There were 4,730 housing units at an average density of 247.9 /mi2, of which 3.6% were vacant. Of the 4,560 occupied units, 68.5% were owner-occupied and 31.5% were occupied by renters. The homeowner vacancy rate was 0.7% and the rental vacancy rate was 1.4%.

===2023 ACS estimates===
In 2023, the US Census Bureau estimated that 39.0% of the population were foreign-born. Of all people aged 5 or older, 21.5% spoke only English at home, 75.5% spoke Spanish, 1.8% spoke other Indo-European languages, and 1.1% spoke Asian or Pacific Islander languages. Of those aged 25 or older, 62.7% were high school graduates and 8.4% had a bachelor's degree.

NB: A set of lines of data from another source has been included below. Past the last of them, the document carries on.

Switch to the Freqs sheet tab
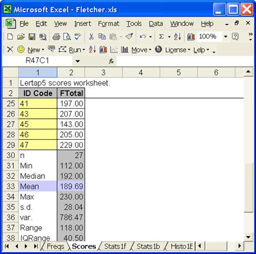This screenshot has width=256, height=254. coord(55,246)
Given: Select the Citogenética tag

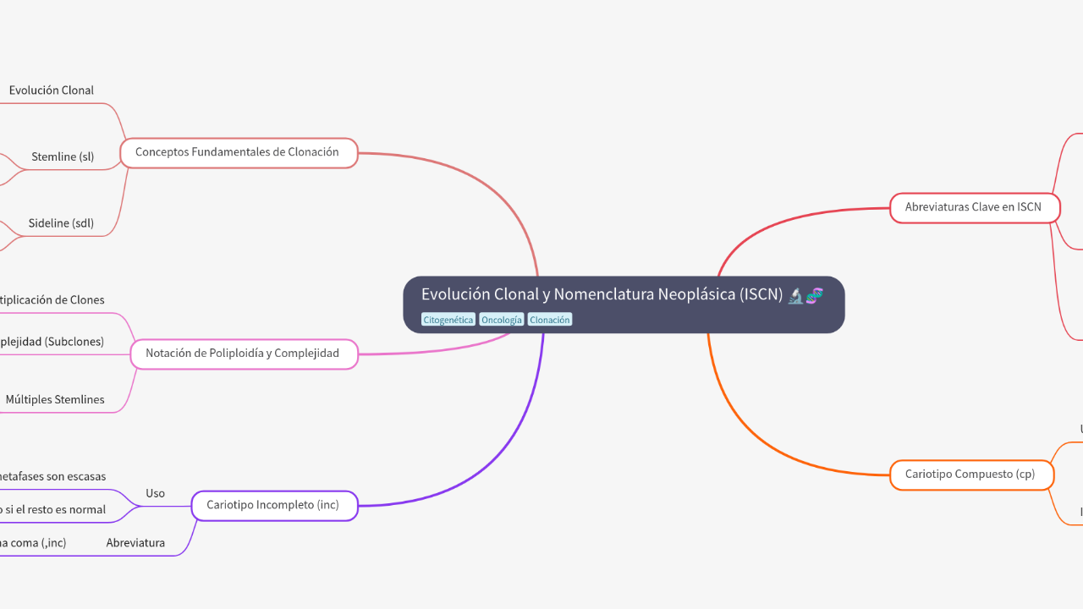Looking at the screenshot, I should (x=448, y=320).
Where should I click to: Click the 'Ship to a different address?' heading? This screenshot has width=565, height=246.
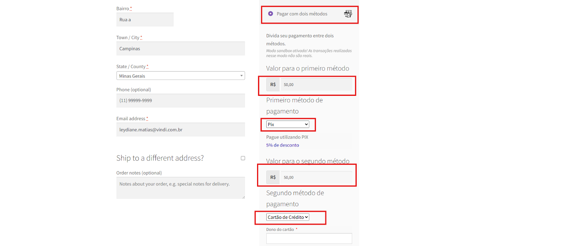[x=160, y=158]
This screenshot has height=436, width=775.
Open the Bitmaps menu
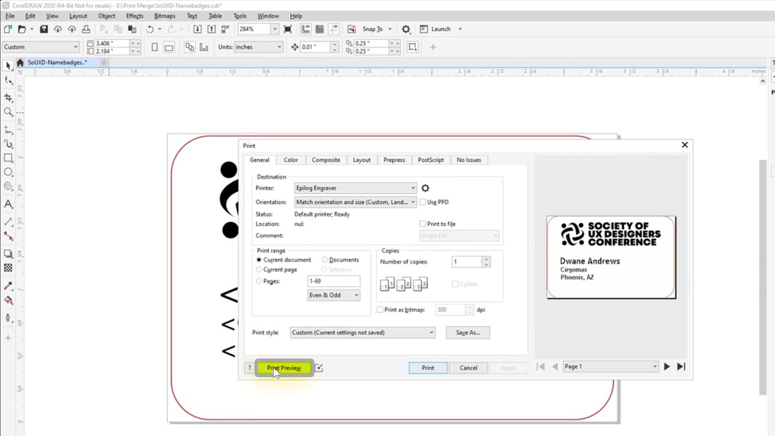click(164, 16)
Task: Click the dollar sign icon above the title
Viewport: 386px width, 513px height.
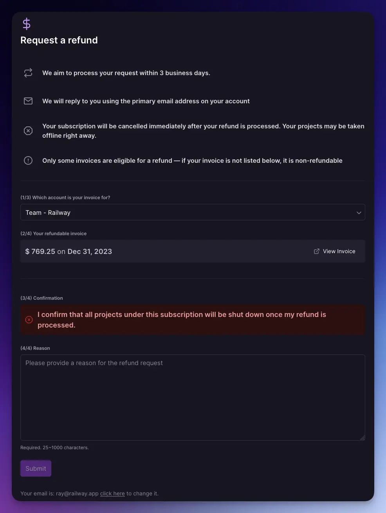Action: coord(27,24)
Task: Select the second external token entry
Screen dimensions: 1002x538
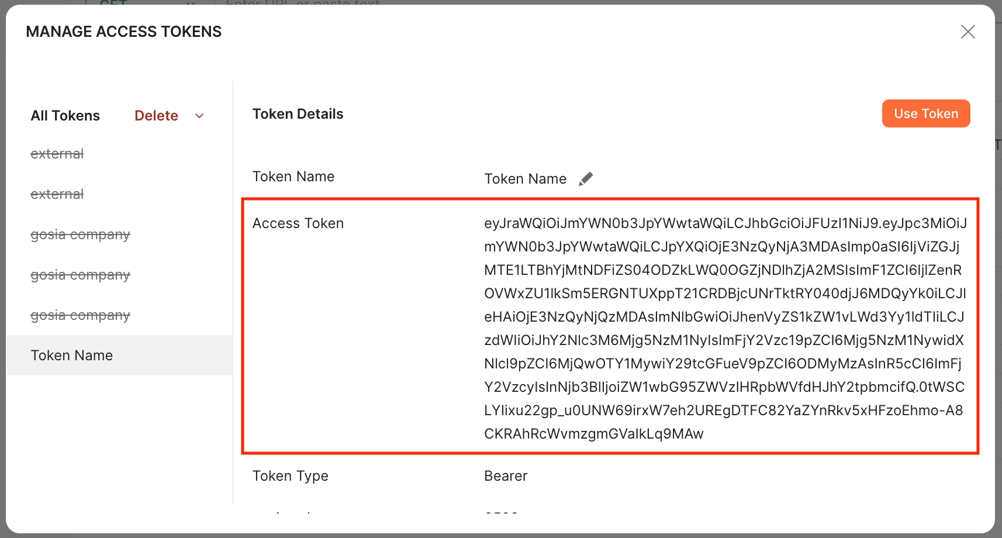Action: [57, 194]
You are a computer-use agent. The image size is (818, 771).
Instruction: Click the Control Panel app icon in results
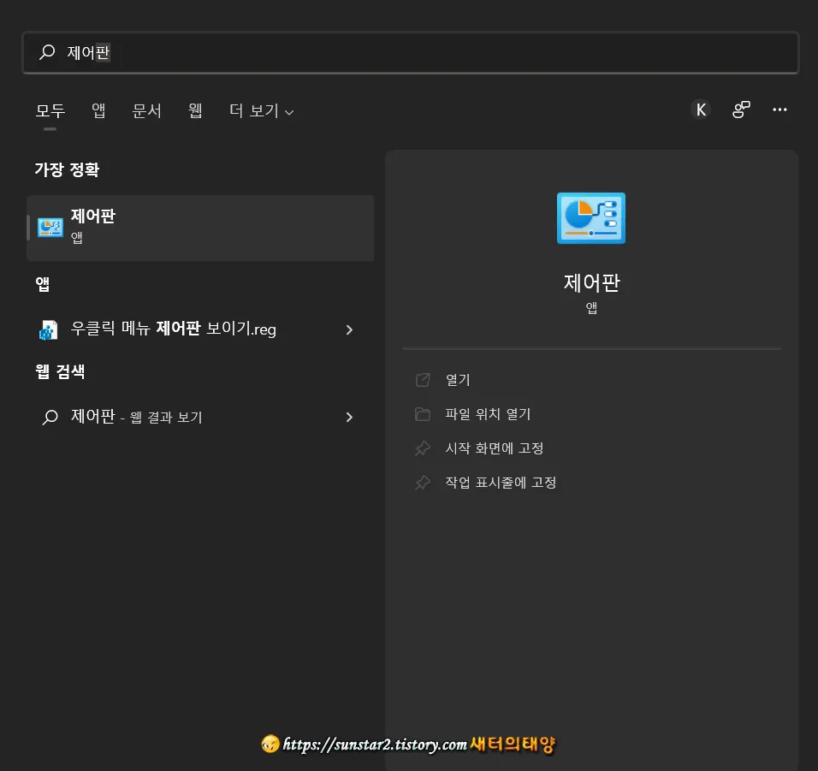point(50,227)
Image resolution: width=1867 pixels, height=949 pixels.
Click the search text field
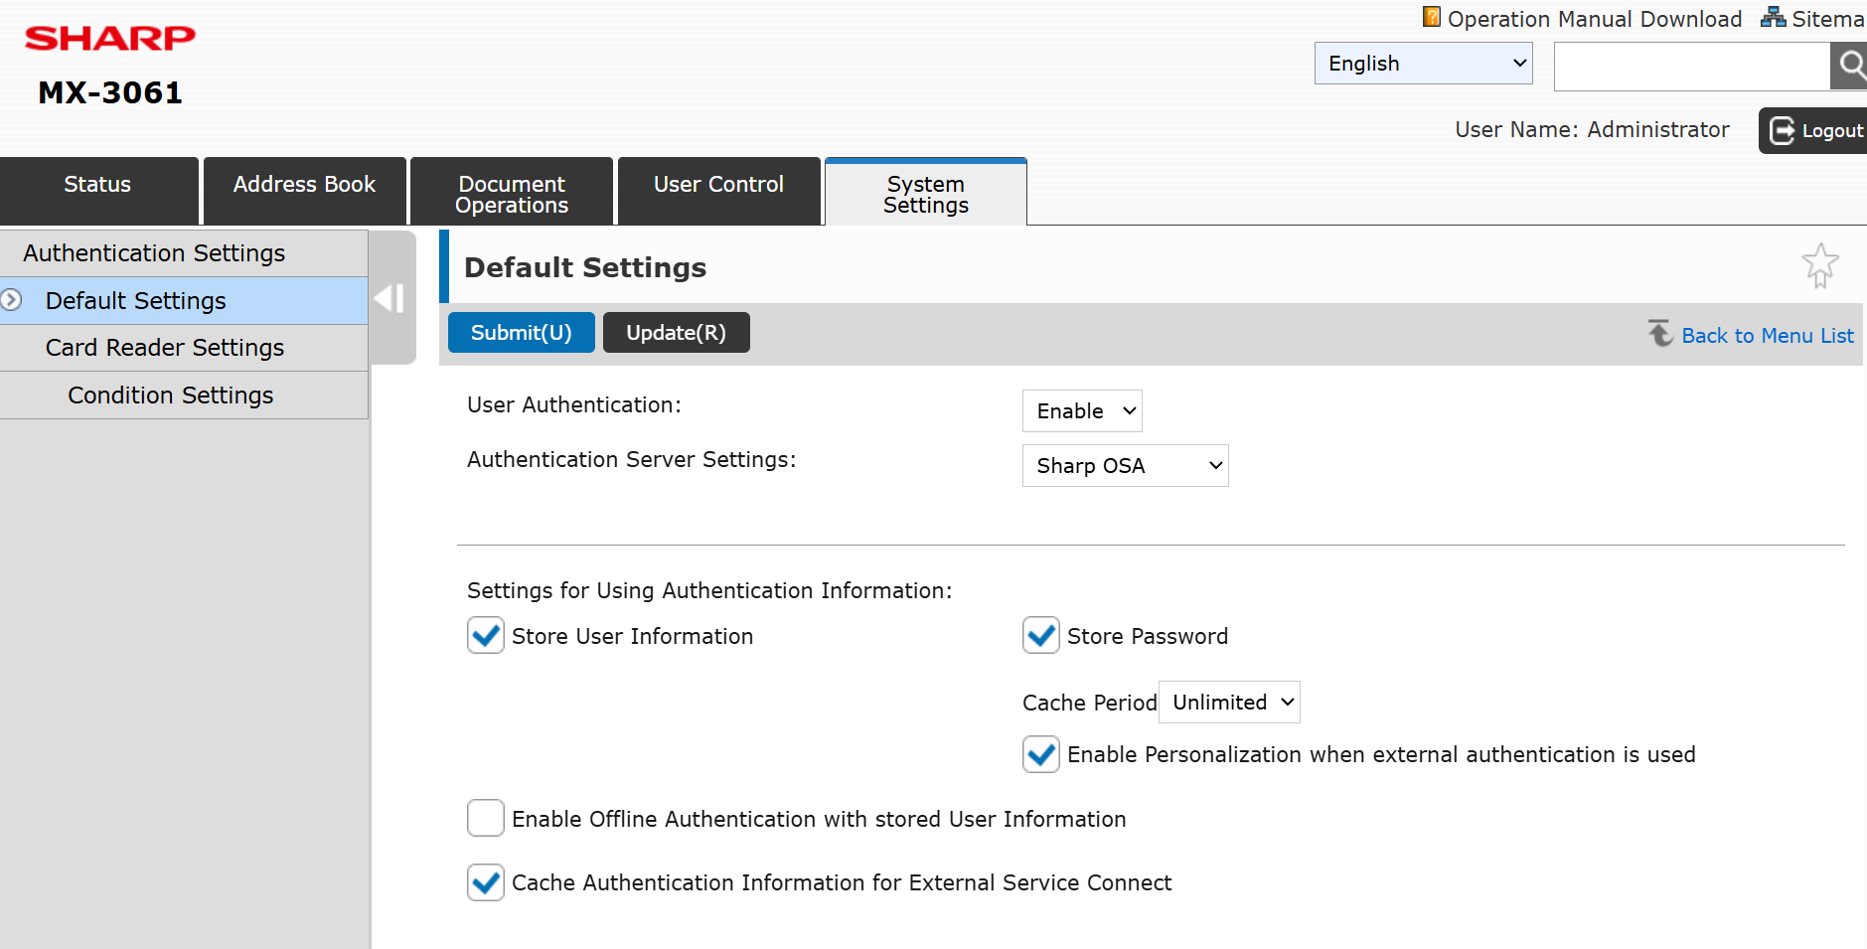coord(1691,67)
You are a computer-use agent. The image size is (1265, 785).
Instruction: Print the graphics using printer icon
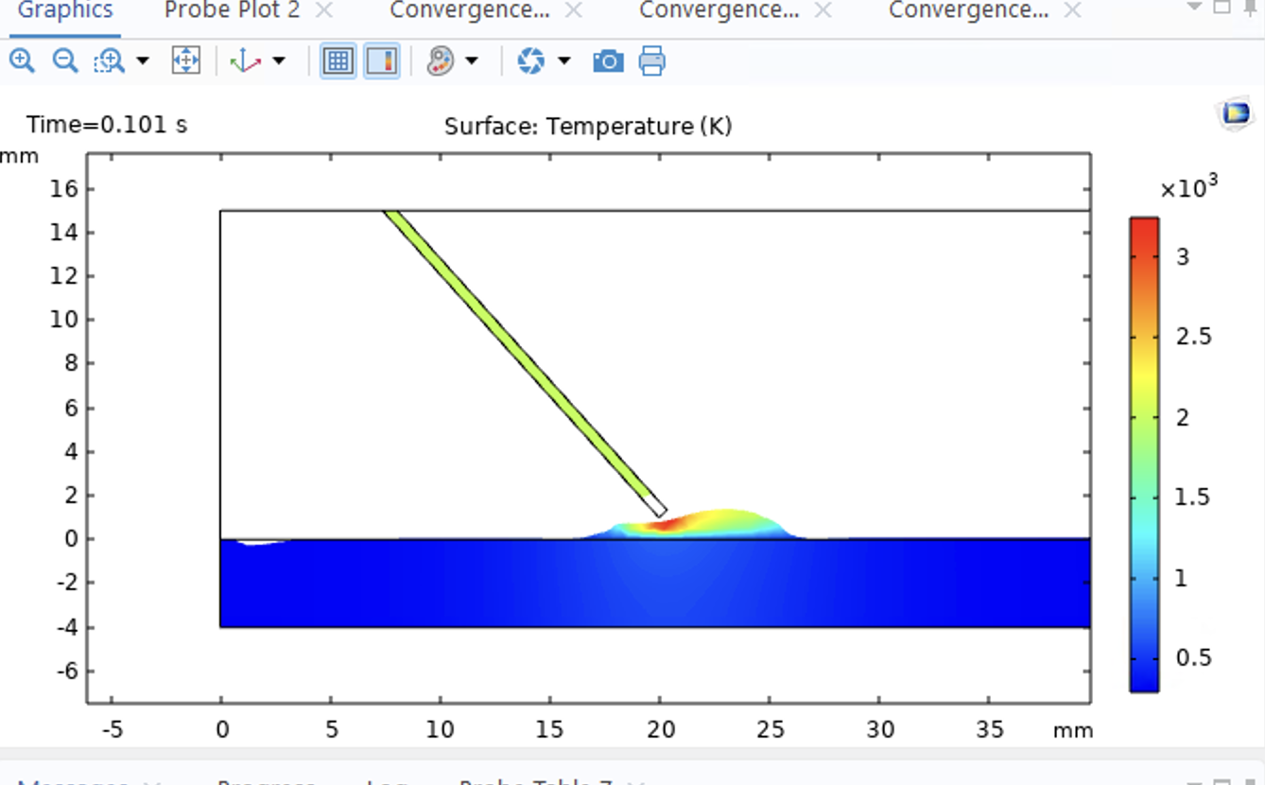(651, 61)
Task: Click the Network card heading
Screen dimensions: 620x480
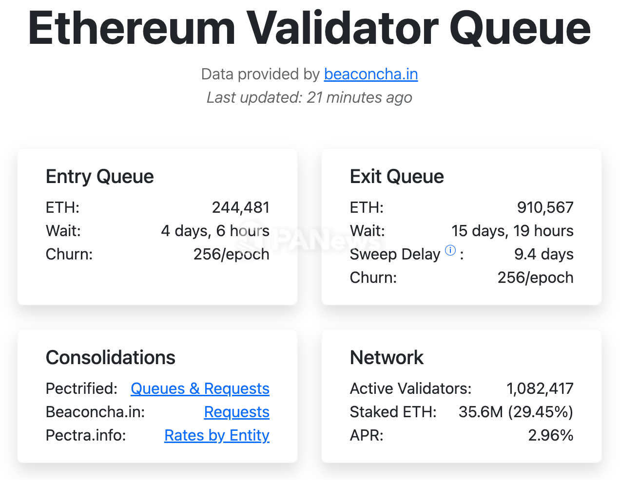Action: point(387,357)
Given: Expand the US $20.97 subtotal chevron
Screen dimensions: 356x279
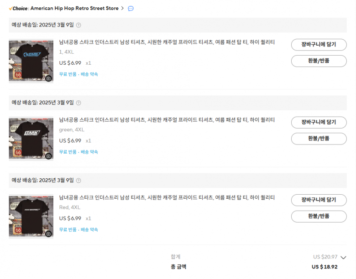Looking at the screenshot, I should [x=344, y=257].
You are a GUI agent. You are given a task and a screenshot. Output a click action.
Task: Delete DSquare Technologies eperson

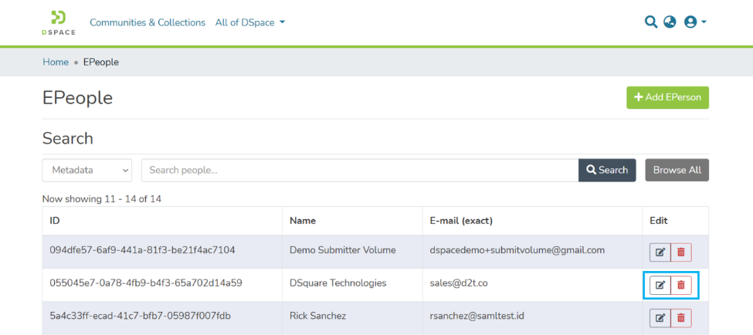coord(681,285)
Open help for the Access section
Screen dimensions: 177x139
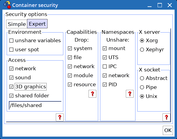pos(60,117)
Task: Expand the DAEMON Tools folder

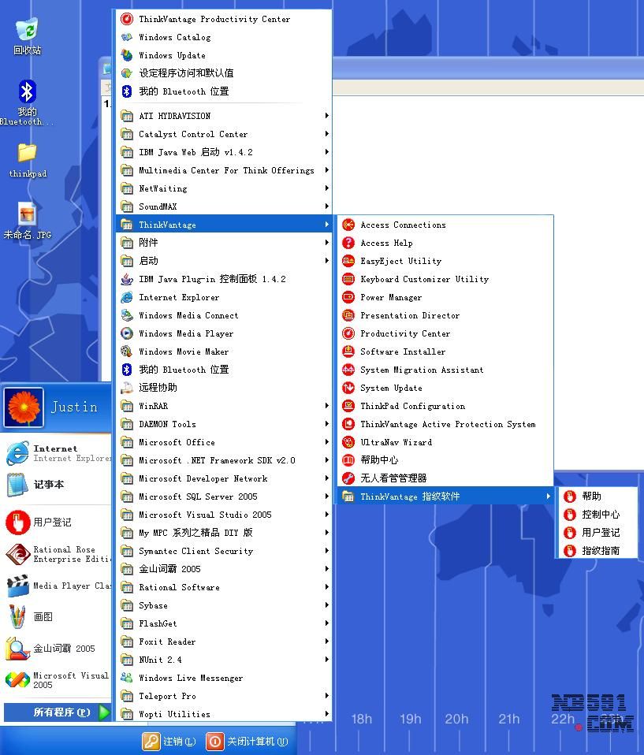Action: 167,424
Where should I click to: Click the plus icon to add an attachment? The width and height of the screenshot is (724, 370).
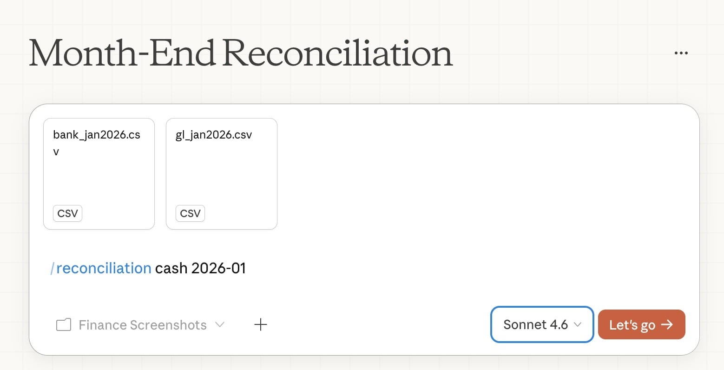click(x=261, y=324)
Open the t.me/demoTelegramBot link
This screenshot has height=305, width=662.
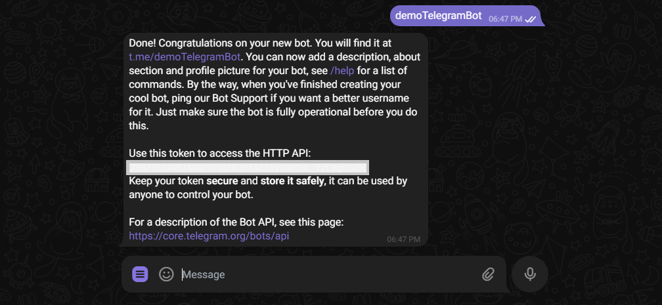[185, 56]
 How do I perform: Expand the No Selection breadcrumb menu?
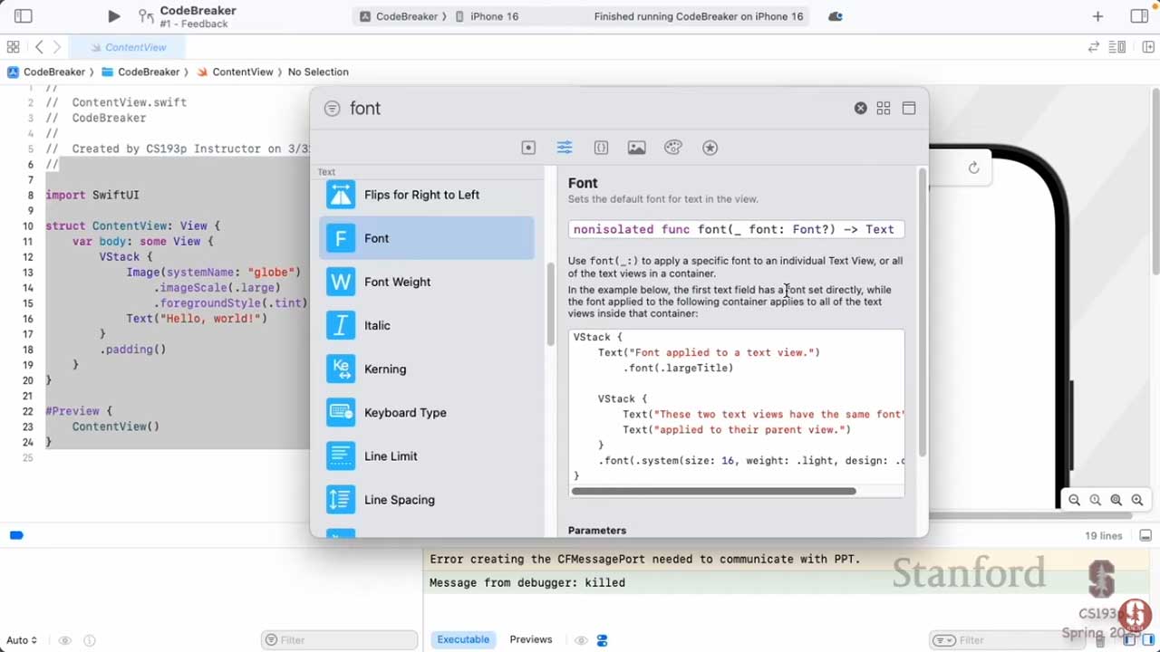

The median household income in 2023 was $90,358, and the per capita income was $24,053. About 10.0% of families and 12.8% of the population were below the poverty line.

==Government==
In the California State Legislature, Mead Valley is in , and in .

In the United States House of Representatives, Mead Valley is in .

==Education==
Almost all of the CDP is in Val Verde Unified School District, while a small portion is in Perris Elementary School District and Perris Union High School District for grades 7-12.